The answer should be an exact repeat of the stretch of material below from the line containing "Task: Open the Help link" through the line containing "675x1200 pixels.".
____________
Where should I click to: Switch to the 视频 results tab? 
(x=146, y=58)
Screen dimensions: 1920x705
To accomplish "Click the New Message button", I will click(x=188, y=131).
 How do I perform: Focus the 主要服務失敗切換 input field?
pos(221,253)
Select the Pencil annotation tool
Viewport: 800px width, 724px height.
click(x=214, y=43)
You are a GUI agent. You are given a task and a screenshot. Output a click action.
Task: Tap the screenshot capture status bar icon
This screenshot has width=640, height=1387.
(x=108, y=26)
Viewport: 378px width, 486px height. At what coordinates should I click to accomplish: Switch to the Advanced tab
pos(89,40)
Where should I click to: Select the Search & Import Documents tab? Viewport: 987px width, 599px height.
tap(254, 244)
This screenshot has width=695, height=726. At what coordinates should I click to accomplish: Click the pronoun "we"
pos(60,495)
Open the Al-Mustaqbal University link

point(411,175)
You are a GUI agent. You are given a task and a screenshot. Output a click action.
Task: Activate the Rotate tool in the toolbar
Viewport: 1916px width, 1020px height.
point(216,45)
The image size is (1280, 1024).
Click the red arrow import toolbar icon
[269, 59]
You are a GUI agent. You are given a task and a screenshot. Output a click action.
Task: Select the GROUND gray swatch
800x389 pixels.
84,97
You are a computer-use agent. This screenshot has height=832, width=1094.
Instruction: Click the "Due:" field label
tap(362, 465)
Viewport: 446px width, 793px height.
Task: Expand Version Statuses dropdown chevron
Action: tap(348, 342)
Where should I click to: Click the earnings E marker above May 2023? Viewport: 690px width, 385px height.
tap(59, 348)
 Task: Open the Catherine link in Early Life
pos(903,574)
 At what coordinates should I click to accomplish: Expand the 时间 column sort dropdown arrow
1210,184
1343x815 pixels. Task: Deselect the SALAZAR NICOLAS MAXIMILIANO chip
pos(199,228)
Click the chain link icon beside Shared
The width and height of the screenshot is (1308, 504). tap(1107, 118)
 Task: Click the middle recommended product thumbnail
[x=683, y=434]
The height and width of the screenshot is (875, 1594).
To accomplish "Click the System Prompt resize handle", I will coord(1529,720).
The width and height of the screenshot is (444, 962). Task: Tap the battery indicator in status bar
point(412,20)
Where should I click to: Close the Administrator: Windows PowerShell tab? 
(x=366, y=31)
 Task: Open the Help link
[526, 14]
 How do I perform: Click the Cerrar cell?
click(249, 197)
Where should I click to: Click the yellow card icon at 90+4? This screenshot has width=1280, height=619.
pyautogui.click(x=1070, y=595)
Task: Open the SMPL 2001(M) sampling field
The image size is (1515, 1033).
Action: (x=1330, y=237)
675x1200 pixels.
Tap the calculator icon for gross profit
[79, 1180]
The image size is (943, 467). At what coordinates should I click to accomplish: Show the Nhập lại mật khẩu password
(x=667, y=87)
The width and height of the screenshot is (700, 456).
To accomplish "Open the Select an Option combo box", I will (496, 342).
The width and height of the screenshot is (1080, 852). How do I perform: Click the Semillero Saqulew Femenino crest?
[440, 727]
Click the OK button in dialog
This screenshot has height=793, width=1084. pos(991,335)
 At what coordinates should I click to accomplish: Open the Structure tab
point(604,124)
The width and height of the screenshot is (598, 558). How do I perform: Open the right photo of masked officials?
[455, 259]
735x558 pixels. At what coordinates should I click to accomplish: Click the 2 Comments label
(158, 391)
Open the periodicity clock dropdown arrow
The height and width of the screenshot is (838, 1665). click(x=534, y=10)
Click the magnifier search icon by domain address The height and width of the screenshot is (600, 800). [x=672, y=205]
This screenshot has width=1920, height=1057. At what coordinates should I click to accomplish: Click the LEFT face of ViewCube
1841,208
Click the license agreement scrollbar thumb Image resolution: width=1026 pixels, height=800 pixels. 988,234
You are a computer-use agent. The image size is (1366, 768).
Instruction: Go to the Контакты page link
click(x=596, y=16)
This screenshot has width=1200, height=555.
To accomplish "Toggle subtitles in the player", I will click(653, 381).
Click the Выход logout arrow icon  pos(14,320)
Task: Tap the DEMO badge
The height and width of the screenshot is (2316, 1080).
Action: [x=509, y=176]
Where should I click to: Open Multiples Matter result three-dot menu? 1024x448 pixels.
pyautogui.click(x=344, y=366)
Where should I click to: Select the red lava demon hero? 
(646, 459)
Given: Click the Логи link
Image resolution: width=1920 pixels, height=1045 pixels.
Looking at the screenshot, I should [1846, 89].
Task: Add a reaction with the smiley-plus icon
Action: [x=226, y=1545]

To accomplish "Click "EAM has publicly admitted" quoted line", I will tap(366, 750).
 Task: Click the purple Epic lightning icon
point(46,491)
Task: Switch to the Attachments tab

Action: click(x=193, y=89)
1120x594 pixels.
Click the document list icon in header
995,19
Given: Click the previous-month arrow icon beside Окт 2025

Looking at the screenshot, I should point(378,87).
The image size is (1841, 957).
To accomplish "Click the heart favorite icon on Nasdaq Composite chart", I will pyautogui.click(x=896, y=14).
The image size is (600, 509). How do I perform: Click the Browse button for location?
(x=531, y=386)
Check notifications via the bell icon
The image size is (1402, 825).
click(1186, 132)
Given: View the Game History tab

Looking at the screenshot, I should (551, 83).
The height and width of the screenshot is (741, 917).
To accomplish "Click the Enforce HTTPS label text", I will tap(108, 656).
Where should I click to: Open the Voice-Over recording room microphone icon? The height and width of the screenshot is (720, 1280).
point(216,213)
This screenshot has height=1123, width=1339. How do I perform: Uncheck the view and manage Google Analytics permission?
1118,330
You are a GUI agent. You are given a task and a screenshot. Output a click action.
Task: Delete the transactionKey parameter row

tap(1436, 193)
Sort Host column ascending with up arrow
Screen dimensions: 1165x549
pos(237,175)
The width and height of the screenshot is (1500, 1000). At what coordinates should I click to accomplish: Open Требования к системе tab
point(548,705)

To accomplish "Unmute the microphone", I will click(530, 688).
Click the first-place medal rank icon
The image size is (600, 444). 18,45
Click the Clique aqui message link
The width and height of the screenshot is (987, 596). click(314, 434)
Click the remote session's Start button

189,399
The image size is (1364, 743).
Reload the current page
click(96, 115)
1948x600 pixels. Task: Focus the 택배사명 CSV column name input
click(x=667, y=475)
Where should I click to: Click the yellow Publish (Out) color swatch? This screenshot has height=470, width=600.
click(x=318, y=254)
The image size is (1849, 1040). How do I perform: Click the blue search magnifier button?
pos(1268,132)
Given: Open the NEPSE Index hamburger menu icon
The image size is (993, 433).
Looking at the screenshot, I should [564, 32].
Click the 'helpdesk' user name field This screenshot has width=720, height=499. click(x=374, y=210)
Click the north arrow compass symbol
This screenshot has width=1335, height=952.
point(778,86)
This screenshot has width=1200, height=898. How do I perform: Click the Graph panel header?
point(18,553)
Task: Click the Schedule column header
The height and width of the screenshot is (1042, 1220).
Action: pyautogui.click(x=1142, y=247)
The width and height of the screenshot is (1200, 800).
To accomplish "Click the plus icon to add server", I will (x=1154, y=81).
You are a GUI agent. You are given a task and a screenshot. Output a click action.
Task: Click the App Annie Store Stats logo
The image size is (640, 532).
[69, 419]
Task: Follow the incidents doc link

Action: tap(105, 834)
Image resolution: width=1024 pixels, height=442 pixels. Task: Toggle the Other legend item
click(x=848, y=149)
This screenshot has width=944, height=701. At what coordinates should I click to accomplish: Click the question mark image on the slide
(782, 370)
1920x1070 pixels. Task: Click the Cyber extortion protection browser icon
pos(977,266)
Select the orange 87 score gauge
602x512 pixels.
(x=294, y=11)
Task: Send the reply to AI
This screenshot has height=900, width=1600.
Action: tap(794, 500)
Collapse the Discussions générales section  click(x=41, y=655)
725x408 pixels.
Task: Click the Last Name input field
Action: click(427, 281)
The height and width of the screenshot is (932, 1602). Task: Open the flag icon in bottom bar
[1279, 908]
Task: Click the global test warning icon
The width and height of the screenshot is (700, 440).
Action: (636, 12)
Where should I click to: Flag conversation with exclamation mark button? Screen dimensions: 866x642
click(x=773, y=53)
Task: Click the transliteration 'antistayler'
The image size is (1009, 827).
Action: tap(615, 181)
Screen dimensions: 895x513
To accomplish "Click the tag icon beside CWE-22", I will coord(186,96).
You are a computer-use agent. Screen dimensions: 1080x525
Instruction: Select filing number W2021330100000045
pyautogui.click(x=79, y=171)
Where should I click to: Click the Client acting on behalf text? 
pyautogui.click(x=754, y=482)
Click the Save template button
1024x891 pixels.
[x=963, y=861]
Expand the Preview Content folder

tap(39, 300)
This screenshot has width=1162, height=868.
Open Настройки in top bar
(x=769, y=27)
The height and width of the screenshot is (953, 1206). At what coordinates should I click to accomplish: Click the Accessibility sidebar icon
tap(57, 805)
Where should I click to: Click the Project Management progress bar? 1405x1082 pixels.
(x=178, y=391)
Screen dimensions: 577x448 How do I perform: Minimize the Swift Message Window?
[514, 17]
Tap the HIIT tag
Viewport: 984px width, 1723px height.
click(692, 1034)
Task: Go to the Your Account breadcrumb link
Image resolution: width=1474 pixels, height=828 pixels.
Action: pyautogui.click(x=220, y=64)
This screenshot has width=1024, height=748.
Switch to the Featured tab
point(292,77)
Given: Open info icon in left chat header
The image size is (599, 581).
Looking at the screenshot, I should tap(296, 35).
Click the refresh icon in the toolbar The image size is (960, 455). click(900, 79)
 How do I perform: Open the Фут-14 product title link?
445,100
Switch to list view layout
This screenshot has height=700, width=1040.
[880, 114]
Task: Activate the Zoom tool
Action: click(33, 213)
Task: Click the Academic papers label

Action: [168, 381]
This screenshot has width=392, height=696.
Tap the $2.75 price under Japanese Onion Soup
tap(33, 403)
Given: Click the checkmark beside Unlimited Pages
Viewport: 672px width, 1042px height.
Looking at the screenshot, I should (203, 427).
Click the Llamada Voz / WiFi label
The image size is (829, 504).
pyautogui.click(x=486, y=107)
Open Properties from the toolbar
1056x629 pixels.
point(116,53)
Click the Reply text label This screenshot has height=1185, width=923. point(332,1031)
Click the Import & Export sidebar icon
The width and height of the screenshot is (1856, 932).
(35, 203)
____________
ANSWER TO THIS TASK:
 Task: Open the Help link
[526, 14]
 How do I perform: Click the Cerrar cell?
click(249, 197)
Where should I click to: Click the yellow card icon at 90+4? This screenshot has width=1280, height=619.
pyautogui.click(x=1070, y=595)
Task: Open the SMPL 2001(M) sampling field
The image size is (1515, 1033).
Action: (x=1330, y=237)
675x1200 pixels.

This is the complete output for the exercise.